If we attempt to trace out some of the mechanisms employed in these two cases we shall see that in response to definite stimuli each reacted in a manner which cannot be considered abnormal in kind. It was normal reaction for the child to be distressed at being separated from her mother in such a way, to be frightened by being left in the graveyard alone, or at the threat of her being carried away by a "bogey-man" if she dared to mention anything of the clandestine meetings to her mother. It was not very abnormal that after her sexual experience the other patient while still in a confused state caused by the intense emotional condition of anxiety, should, on seeing a head with the hair cropped short, jump to the conclusion that there was a man in a bed in the same ward with herself, or that she should feel frightened and wish to leave the room.
The mental activity in each case depended on mental content, that is, memory of past experiences with their intense emotional states which acted as the driving force and also made the recall of the experience go extremely easy. The further developments after being placed in the single room with mattresses on the floor and the window shuttered were rationalizations also based on mental content, i.e., on the memory of rooms somewhat similar to that in which she found herself and of the use of such rooms. It is interesting to note also in the first case that in her wildest delirium during an acute attack she lived through episodes of her past life. One example may be given. In the course of her delirium she thought that a "blackbird" had flown to her, touched her left wrist and taken away all her vitality. This depended on an experience of her going to Germany when a girl and meeting a young German officer whom she did not like. A few years later she went to Germany and met the officer again. Without going into full details I may say that on one occasion when walking with him he seized her left wrist with his right hand and attempted to kiss her; she struggled fiercely and ran from him. Here we see that not only is her delirium based on a past experience, but that the whole memory is symbolized in the "blackbird" which was the emblem of the German nation in whose army the officer was then serving. Connected with this there was also another unpleasant episode which dated from her tenth year. Much of her delirium was worked out in such a way that most of the details could be traced back to experiences of her earlier life.

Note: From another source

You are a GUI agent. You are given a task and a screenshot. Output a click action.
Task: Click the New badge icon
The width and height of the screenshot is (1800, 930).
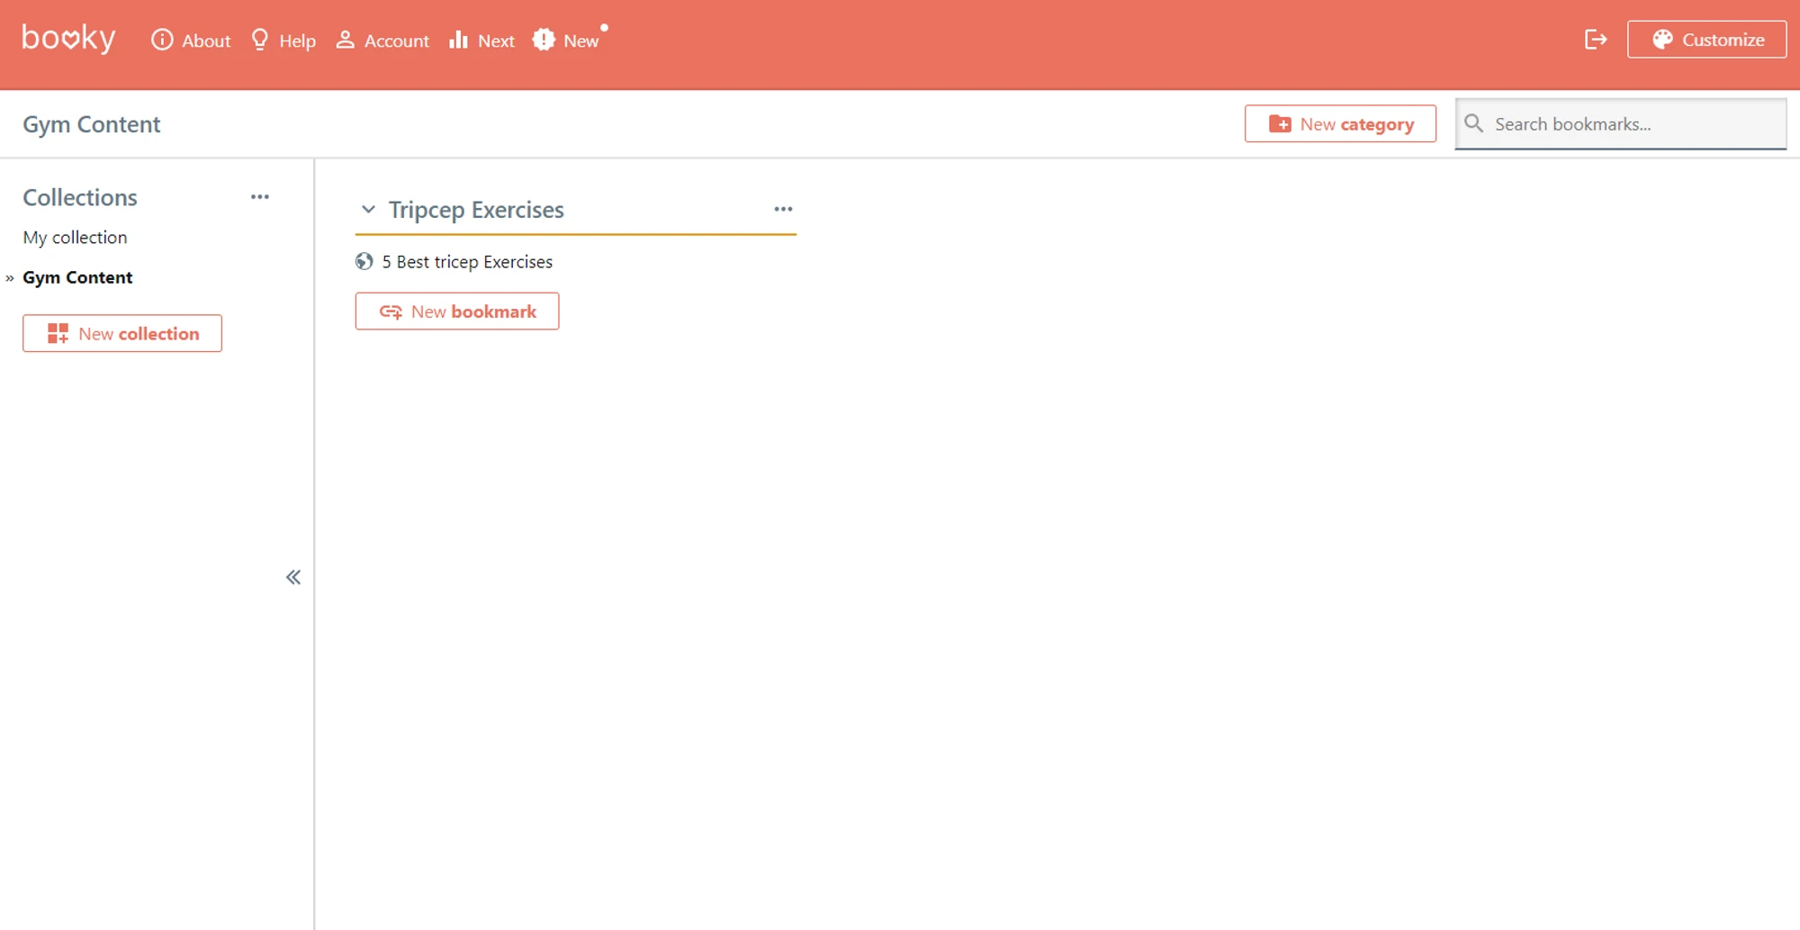(x=544, y=40)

But however absurd her statement regarding her being touched by a "blackbird" and all her vitality removed might appear to superficial observation, it must be admitted that when we know the mental content of that patient, we cannot but see that at any rate it was not so irrational. And not only was this recognized by the doctor, but, and this is much more important, by the patient herself.
It is, therefore, the mental content which must be discovered before doctor or patient can understand the disability and before any common ground between the two can be found. And when the mental content is known it will be easy to recognize the affective condition of the patient to be a normal response. It will also be specific and if intense will dominate the patient. "Why is it I can never feel joy as I used to do?" was the pathetic inquiry of the patient dominated by a feeling of misery and fear. Was it not for the reason that being dominated by misery and fear, joy could find no place? The emotion of misery because of its intensity could more or less inhibit the feeling of joy, but joy could not inhibit the misery.
No repetition of the memory of the unpleasant experiences with their associated emotion of misery and fear led to the formation of a habit of mind and feeling. And when once such a habit of mind is established it is remarkable by what a host of stimuli received in ordinary daily life the cause of the disturbance can be recalled.